The First Homology Group is the Abelianization of the Fundamental Group.

I follow the proof by Hatcher that the OP outlines.

The first important point is the following, once you have proved that $f = \Sigma_{i,j}(-1)^jn_i\tau_{i,j}$ for your 1-cycle $f$, you need to remember that the group of 1-chains (which contains the 1-cycles as a subgroup) is the free $\mathbb{Z}$-module (ie the free abelian group) on the set of continuous maps from $\Delta_1$ to $X$. Hence, in particular, every element $f$ of this group as a unique expression of the form $n_1f_1+\ldots +n_pf_p$ with $n_i\in\mathbb{Z}$ and $f_i$ a continuous map from $\Delta_1$ to $X$. So, from the equality $f = \Sigma_{i,j}(-1)^jn_i\tau_{i,j}$ you conclude, as noted by Hatcher (third paragraph from the end), that $f$ is one of the $\tau_{i,j}$'s and the remaining $\tau_{i,j}$'s form canceling pairs. This allows you to state this equality between homotopy classes $[\Sigma_{i,j}(-1)^jn_i\tau_{i,j}] = \Sigma_{i,j}(-1)^jn_i[\tau_{i,j}]$. But $\Sigma_{i,j}(-1)^jn_i[\tau_{i,j}] = \Sigma_in_i[\partial\sigma_i]$.

The second important point consists in noting the fact that, $\sigma_i$ being a singular 2-simplex with boundary given by $\tau_{i0} -\tau_{i1} +\tau_{i2}$, you can continuously deform this boundary, through $\sigma_i$, into the constant loop at $x_0$. Hence, one has the following equalities between homotopy classes $[\partial \sigma_i] = [\tau_{i0}]-[\tau_{i1}]+[\tau_{i2}]=0$.

Now, third point, you need to realize this last equality means $[\tau_{i2}] = -([\tau_{i0}]-[\tau_{i1}])$, or in multiplicative notation as you wish $[\tau_{i2}]=([\tau_{i0}][\tau_{i1}]^{-1})^{-1}$. Thus $[\partial\sigma_i]=[\tau_{i0}] -[\tau_{i1}] +[\tau_{i2}]$, being an element followed by its inverse, belongs to the commutator subgroup and so $\Sigma_in_i[\partial\sigma_i]=[f]$ does, meaning that $[f]$ is trivial in $\pi(X,x_0)_{ab}$.

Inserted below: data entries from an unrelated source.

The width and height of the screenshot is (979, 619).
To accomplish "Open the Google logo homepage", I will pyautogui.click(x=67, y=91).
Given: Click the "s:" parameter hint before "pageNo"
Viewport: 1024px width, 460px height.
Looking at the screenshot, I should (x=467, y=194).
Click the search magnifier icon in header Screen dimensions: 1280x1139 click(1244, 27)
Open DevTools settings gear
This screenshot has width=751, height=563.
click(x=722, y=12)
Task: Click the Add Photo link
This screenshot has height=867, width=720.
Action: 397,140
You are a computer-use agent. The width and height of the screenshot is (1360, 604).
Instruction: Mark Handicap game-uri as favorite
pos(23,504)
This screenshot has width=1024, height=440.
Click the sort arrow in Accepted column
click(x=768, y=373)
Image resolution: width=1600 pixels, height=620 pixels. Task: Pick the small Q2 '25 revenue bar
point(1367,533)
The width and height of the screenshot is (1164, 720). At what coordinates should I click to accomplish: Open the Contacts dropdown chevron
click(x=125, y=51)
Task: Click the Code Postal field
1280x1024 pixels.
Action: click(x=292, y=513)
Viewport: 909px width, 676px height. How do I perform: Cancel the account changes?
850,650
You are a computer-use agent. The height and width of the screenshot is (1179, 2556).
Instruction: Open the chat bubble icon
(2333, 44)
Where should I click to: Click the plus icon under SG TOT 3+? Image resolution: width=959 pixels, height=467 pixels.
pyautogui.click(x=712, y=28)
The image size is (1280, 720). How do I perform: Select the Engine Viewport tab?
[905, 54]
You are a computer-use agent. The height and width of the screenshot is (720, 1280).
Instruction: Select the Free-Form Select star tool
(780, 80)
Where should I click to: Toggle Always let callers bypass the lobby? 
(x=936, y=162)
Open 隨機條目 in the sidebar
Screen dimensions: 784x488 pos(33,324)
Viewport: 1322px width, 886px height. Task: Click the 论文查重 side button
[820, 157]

I do not understand a lot of the last paragraph either, but I will give a slightly different proof of the statement based on Bredon, Topology and Geometry, p. 174.

For every point $x\in X$, fix a path $\lambda_x$ from $x_0$ to $x$. Let $\sigma$ be a singular 1-simplex in $X$, i.e. a continuous path $\sigma\colon[0,1]\to X$. Then $\Psi(\sigma):=\overline{\lambda_{\sigma(1)}}\cdot\sigma\cdot\lambda_{\sigma(0)}$ is a loop based at $x_0$, where the dot is juxtaposition of paths and $\overline\lambda(t)=\lambda(1-t)$ is the inverse path. I claim that this induces a well-defined map $\Psi_*\colon H_1(X)\to\pi_1(X,x_0)^{\text{ab}}$, such that $\Psi_*h\colon\pi_1(X,x_0)\to\pi_1(X,x_0)^{\text{ab}}$ is the canonical projection. From this it follows that $h$ induces a monomorphism $\pi_1(X,x_0)^{\text{ab}}\to H_1(X)$.

First well-definedness: Since $\pi_1(X,x_0)^{\text{ab}}$ is abelian, $\Psi$ extends to a homomorphism $\Psi\colon\Delta_1(X)\to\pi_1(X,x_0)^{\text{ab}}$ from the group of singular 1-chains. It is now straightforward to check that boundaries of singular 2-simplices go to zero in $\pi_1(X,x_0)^{\text{ab}}$ (I can elaborate on this if you like), so $\Psi$ induces a homomorphism $\Psi_*\colon H_1(X)\to\pi_1(X,x_0)^{\text{ab}}$ as claimed.

Now if $\sigma$ is a loop based on $x_0$ then $\Psi(h(\sigma))=\overline{\lambda_{x_0}}\cdot\sigma\cdot\lambda_{x_0}$, and the class of this in $\pi_1(X,x_0)^{\text{ab}}$ equals the class of $\sigma\cdot\overline{\lambda_{x_0}}\cdot\lambda_{x_0}\simeq\sigma$, so that $\Psi_*h$ is the canonical projection.